**WHAT THE EXERCISE ASKS**:
With the pictures left out, please write out exactly each line from the one containing "Given: Unmute the microphone (解除静音)" through the end of the material.

**DATA FOR PROCESSING**:
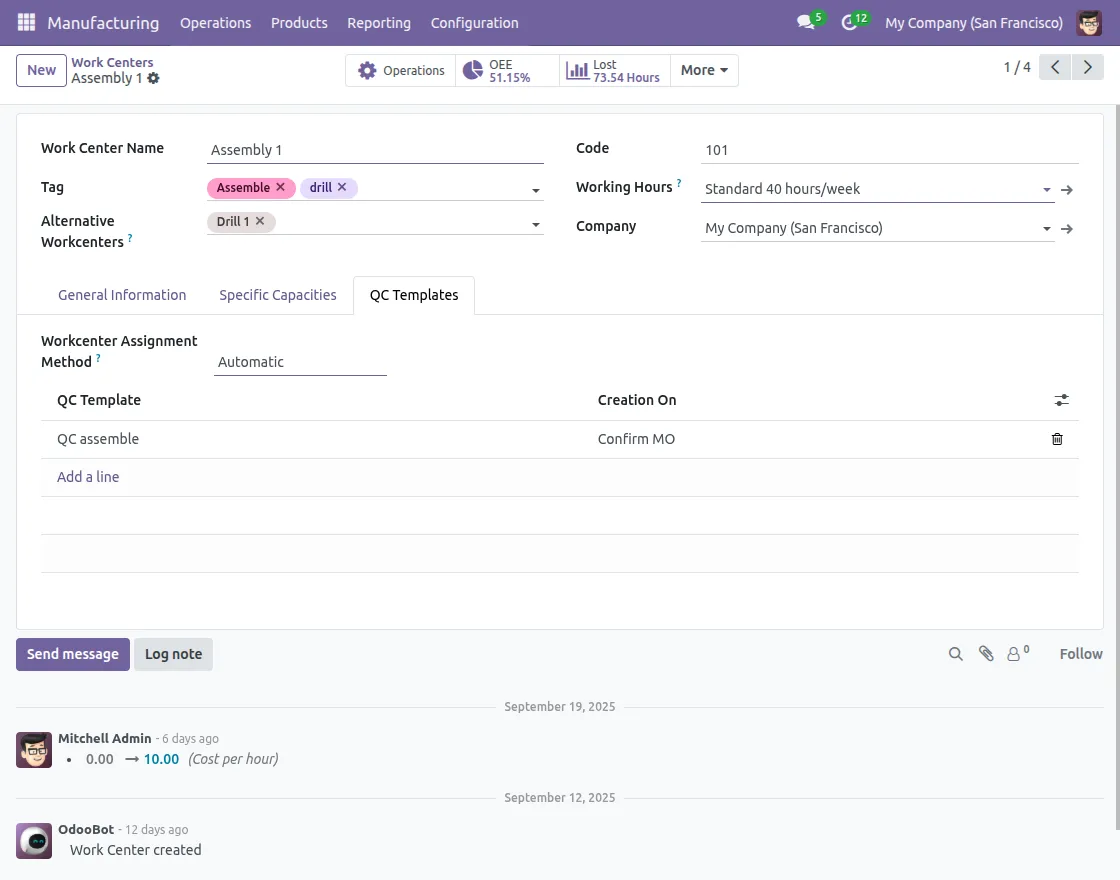Image resolution: width=1120 pixels, height=880 pixels.
Task: Click the Work Center Name input field
Action: [x=375, y=150]
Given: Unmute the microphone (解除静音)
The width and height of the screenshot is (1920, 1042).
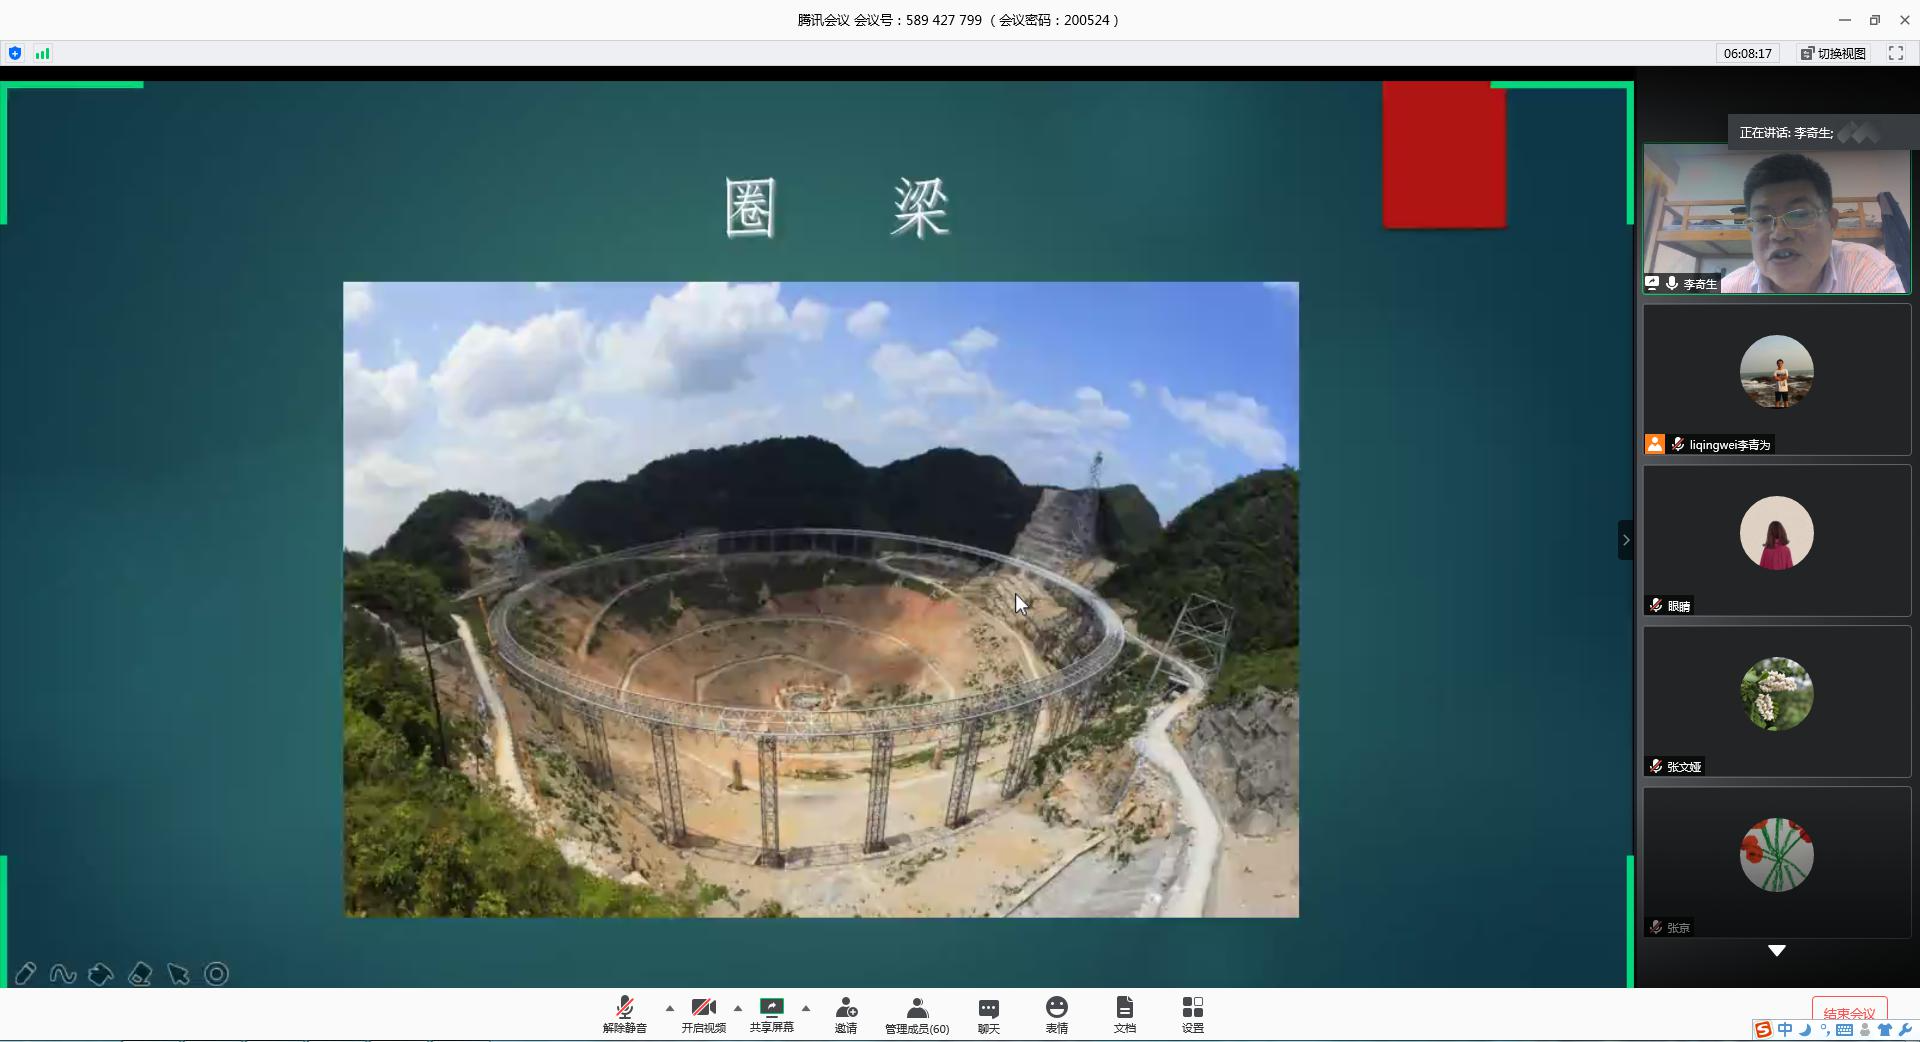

**WRITTEN SOLUTION**:
Given: Unmute the microphone (解除静音)
The width and height of the screenshot is (1920, 1042).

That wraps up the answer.